**Directive:** Output as a numbered list the lines from the line with "Viewport: 1512px width, 808px" to the line with "[x=499, y=82]", omitting any blank lines and leaving out the pictures.

─── Dataset records ───

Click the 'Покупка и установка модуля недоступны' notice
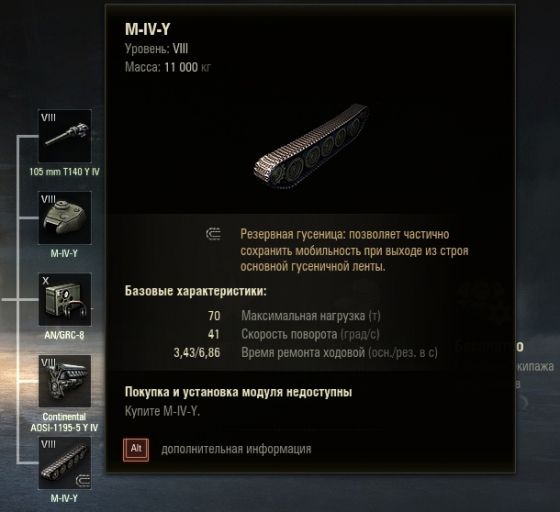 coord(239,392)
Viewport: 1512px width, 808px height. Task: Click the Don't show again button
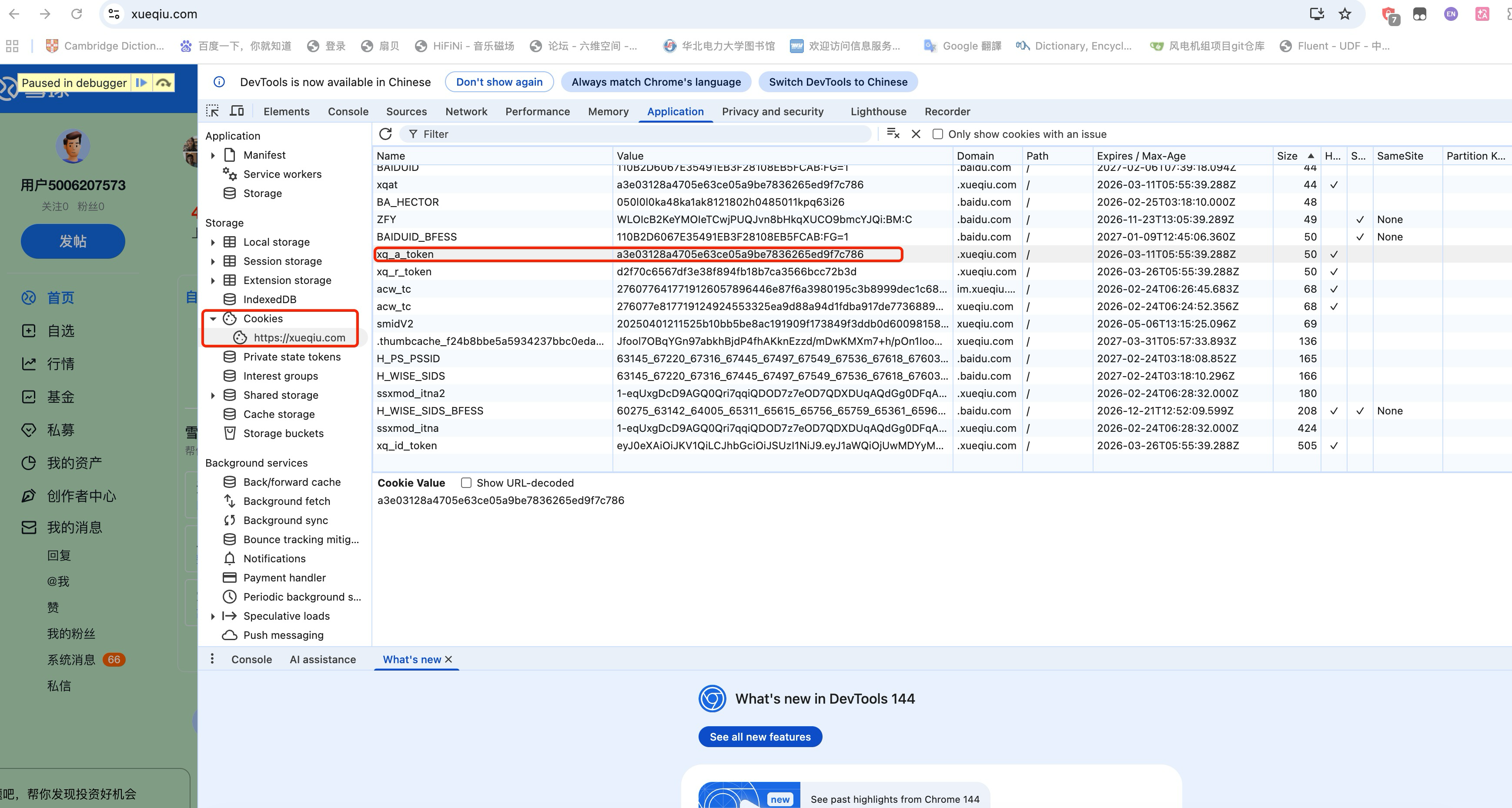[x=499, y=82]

───
─── Dataset records ───

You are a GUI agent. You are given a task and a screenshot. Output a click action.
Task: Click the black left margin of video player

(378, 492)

───
─── Dataset records ───

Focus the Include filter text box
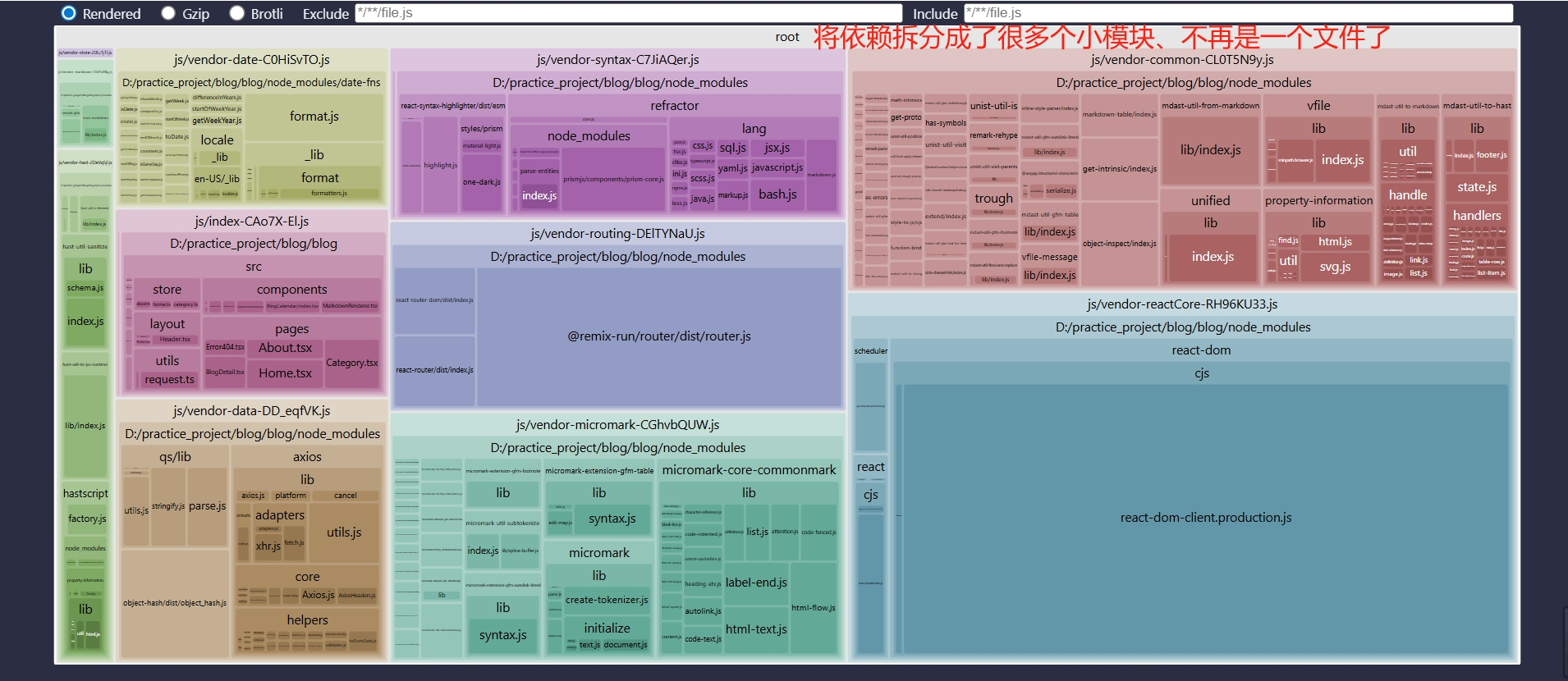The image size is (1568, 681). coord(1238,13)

───

**Written response:**
1. Viewport: 1512px width, 808px height. Task: Click the Don't show again button
2. [x=499, y=82]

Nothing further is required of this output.